Material for the task -
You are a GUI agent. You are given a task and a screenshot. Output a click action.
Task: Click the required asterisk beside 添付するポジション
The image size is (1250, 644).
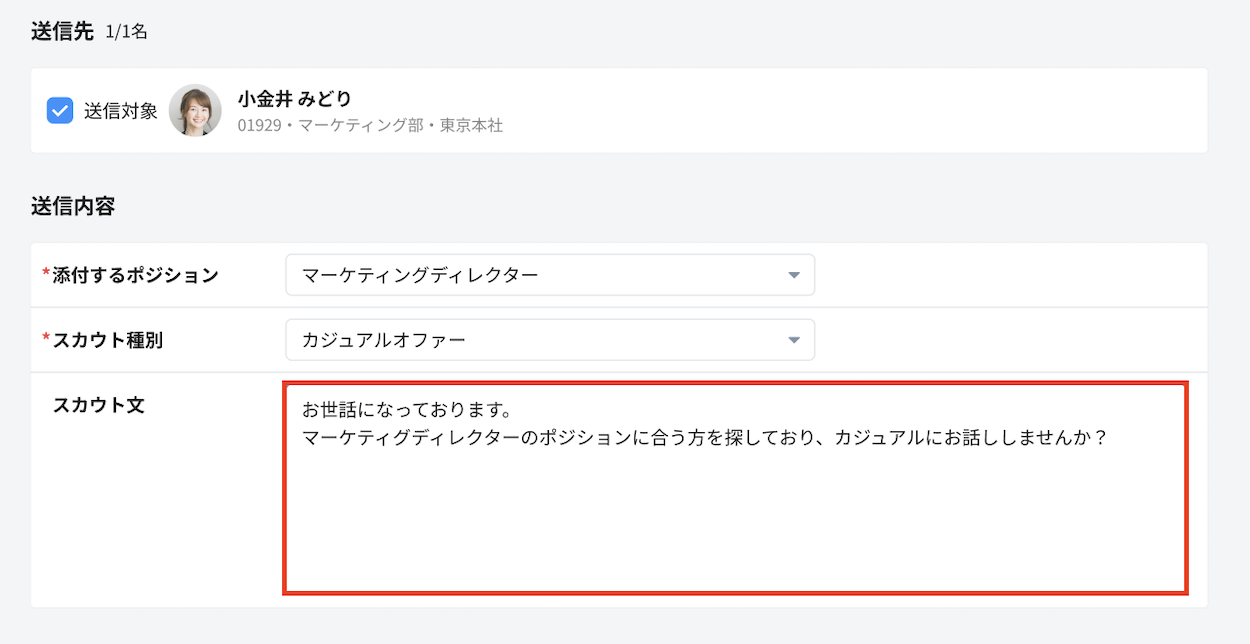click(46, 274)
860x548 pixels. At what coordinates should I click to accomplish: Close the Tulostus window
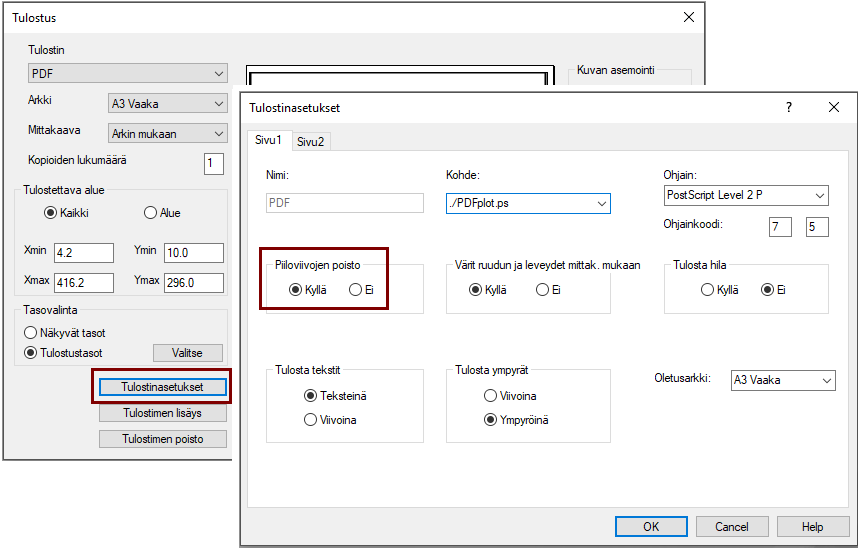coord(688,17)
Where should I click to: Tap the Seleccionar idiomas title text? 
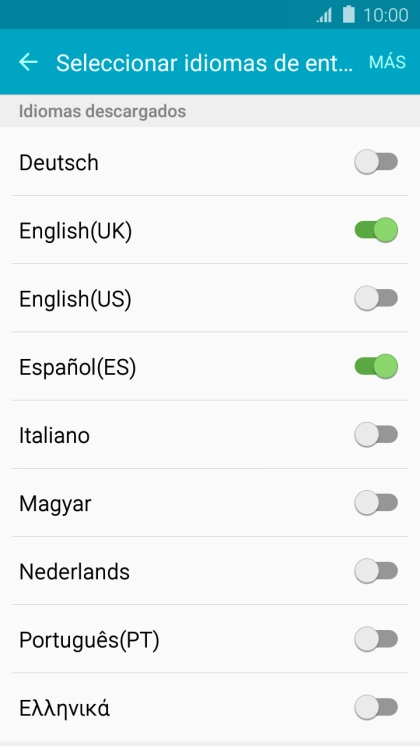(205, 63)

Work task -
Transcribe each record exactly as it stands, setting aside any pictures.

Your solution -
You are a GUI agent. You are given a task and a screenshot. Output a click action.
Task: Click the required asterisk beside 添付するポジション
The image size is (1250, 644).
click(46, 274)
860x548 pixels. At what coordinates should I click to accomplish: Close the Tulostus window
coord(688,17)
Where should I click to: Tap the Seleccionar idiomas title text? 
(205, 63)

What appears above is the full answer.